Please report how many lines in the data underneath hold the word "computer", with no other text.

── Information given ──

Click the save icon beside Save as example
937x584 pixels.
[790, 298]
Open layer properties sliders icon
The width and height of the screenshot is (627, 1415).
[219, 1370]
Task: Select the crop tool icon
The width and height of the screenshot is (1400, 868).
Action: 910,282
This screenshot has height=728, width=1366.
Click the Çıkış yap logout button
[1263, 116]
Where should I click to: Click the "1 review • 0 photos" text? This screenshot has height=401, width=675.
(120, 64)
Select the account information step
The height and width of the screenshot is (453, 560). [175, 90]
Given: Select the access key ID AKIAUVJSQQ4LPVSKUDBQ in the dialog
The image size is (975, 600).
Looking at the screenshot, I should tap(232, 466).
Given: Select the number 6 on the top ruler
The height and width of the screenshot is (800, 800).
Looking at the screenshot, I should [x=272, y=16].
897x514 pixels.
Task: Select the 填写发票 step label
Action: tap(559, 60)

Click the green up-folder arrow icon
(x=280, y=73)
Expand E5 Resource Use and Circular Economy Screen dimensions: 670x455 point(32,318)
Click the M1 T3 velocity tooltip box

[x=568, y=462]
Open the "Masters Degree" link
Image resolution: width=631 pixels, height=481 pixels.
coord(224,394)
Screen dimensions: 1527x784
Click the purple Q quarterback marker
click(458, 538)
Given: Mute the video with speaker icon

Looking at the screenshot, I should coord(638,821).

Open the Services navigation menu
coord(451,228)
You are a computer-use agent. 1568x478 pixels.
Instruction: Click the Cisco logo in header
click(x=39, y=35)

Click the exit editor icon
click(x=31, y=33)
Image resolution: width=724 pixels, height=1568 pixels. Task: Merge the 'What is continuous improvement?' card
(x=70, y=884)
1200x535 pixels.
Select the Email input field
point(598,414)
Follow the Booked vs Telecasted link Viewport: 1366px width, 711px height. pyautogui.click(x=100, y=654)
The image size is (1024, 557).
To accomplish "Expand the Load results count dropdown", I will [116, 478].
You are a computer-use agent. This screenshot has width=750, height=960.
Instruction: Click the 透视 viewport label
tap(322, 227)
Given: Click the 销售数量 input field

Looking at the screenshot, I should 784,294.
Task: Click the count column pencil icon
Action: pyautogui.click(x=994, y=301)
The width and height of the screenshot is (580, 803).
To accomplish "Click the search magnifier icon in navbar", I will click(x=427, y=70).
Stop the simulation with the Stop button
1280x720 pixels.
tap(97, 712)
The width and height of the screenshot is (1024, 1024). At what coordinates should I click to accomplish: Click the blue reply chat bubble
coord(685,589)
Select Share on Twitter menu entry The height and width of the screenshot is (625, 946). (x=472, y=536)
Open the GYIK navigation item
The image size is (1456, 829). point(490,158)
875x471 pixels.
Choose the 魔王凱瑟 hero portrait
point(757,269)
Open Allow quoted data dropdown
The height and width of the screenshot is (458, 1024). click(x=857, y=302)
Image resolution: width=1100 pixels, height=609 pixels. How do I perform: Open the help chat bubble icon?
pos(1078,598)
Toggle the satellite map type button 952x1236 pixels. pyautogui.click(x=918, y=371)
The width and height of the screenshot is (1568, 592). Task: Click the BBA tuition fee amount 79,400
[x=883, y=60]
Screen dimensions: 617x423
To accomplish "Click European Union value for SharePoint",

───

Response area: 2